■ **WHAT YOU ARE ASKED TO DO**:
Copy, exactly and without additions, every line in the records below from the one holding "Given: Select the leftmost A 750 road shield" through the one holding "is (360, 387).", both ends included.
◆ ◆ ◆ ◆
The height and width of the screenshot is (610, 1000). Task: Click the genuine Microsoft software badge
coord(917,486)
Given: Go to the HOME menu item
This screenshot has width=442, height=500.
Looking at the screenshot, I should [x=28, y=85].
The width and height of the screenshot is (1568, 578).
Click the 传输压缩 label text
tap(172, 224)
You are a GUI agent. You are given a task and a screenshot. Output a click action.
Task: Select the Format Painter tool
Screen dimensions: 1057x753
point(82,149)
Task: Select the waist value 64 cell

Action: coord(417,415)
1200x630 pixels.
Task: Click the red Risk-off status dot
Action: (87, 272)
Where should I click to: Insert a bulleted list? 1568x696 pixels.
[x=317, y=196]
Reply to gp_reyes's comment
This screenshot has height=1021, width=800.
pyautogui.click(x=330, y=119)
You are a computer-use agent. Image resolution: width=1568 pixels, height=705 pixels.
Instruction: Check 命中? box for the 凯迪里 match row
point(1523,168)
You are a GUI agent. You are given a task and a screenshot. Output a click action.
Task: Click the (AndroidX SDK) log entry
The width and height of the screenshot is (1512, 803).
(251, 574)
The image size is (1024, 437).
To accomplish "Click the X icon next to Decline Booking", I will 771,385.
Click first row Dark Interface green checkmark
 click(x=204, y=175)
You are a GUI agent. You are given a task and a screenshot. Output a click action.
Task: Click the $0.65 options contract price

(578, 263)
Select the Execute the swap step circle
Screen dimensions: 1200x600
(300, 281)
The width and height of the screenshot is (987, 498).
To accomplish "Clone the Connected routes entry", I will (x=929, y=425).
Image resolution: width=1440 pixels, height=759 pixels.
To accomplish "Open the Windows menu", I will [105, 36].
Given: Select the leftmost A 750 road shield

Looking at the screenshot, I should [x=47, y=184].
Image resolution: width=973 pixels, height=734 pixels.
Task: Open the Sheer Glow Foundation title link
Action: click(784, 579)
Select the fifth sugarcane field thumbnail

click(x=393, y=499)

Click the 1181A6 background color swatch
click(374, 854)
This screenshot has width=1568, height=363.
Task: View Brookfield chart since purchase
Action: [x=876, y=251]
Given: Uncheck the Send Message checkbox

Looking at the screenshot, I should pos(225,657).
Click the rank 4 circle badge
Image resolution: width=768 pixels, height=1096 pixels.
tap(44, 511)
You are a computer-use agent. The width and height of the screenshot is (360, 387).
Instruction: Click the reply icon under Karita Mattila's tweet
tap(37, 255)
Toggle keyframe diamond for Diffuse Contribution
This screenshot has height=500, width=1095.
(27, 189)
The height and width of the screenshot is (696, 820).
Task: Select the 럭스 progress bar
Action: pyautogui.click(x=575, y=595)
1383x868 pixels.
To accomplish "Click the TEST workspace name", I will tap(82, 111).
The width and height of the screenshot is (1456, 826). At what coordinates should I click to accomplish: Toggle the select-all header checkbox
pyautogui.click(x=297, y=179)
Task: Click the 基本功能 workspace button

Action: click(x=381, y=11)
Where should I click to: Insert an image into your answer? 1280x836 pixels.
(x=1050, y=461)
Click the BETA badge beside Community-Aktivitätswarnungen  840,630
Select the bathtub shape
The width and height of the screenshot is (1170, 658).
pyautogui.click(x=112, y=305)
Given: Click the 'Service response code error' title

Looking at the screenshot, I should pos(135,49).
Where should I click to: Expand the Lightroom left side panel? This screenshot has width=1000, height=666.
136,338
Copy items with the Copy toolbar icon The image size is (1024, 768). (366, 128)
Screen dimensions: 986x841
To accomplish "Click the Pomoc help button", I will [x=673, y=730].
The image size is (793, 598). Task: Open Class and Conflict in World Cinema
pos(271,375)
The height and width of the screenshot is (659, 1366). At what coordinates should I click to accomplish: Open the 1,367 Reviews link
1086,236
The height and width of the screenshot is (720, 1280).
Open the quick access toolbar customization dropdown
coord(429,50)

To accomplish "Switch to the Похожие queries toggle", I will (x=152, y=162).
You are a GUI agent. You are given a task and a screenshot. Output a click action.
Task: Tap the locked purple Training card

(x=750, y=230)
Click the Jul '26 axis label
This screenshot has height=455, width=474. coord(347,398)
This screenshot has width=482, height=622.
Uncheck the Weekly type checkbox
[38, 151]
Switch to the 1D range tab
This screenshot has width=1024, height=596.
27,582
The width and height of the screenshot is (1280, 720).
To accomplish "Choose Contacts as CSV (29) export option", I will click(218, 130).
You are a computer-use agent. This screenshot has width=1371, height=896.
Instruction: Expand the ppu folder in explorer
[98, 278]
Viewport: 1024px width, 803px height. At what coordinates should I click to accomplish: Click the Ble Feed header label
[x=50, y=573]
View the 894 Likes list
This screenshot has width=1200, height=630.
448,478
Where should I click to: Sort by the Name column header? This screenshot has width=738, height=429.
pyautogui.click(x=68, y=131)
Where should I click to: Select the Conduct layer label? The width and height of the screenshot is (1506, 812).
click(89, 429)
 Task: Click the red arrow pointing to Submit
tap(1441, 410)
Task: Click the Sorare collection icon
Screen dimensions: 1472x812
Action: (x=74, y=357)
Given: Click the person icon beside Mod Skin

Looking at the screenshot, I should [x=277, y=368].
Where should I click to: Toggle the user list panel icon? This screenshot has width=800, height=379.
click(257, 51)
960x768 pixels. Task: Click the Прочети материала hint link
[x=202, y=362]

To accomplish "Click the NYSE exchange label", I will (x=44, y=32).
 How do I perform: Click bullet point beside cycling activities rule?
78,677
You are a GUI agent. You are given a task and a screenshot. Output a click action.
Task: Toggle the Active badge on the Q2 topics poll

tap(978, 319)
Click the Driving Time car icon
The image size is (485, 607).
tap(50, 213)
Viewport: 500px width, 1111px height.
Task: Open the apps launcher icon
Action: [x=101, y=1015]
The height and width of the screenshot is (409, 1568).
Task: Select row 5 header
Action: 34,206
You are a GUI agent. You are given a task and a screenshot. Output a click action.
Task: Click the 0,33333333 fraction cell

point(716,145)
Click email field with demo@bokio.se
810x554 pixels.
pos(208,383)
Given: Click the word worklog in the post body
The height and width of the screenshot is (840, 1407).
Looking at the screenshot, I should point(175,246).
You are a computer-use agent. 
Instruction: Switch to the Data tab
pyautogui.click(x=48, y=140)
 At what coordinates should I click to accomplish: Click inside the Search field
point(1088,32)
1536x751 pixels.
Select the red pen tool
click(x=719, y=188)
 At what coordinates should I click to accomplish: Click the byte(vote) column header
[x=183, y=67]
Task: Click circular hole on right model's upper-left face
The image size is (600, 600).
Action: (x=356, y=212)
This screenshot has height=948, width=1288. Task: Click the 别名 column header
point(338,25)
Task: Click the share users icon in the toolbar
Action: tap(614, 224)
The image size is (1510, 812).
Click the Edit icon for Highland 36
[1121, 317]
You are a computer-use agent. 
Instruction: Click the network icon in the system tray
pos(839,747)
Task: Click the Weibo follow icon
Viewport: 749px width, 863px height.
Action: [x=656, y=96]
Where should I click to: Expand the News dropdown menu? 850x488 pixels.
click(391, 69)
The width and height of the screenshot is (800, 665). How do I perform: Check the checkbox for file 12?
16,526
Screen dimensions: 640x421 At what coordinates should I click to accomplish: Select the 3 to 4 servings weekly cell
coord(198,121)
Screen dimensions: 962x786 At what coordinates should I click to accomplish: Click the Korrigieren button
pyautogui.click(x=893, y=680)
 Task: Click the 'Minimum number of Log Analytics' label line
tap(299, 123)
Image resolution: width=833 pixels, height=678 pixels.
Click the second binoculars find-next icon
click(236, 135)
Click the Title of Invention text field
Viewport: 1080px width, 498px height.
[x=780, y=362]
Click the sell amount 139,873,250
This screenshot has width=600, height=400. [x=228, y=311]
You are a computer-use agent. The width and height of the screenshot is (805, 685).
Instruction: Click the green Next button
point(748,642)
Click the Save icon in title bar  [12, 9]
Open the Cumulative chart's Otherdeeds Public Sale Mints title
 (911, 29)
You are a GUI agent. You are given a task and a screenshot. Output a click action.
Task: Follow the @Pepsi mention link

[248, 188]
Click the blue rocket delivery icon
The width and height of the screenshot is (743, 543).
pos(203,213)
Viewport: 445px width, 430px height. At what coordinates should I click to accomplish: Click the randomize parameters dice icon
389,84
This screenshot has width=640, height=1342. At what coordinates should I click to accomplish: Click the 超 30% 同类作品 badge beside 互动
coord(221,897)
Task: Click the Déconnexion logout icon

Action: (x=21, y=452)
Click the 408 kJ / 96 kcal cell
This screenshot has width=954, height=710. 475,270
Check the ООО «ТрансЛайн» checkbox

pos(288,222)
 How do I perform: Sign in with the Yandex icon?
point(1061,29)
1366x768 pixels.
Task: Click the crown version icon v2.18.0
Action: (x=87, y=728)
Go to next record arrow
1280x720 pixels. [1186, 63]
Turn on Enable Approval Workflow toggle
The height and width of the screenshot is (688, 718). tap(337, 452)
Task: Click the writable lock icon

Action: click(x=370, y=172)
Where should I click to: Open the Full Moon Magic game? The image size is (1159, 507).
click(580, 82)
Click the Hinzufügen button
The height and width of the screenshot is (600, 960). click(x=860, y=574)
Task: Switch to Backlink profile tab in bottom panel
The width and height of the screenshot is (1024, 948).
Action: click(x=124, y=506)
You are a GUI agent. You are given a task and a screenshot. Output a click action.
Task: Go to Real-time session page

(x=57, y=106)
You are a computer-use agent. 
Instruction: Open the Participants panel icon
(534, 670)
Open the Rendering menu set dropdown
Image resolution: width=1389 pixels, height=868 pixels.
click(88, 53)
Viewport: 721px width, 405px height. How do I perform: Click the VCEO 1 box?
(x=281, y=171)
◆ ◆ ◆ ◆
■ **YOUR SOLUTION**:
Given: Select the leftmost A 750 road shield

Looking at the screenshot, I should [x=47, y=184].
Image resolution: width=973 pixels, height=734 pixels.
Task: Open the Sheer Glow Foundation title link
Action: click(784, 579)
Select the fifth sugarcane field thumbnail

click(x=393, y=499)

Click the 1181A6 background color swatch
click(374, 854)
This screenshot has width=1568, height=363.
Task: View Brookfield chart since purchase
Action: [x=876, y=251]
Given: Uncheck the Send Message checkbox

Looking at the screenshot, I should pos(225,657).
Click the rank 4 circle badge
Image resolution: width=768 pixels, height=1096 pixels.
tap(44, 511)
You are a computer-use agent. The width and height of the screenshot is (360, 387).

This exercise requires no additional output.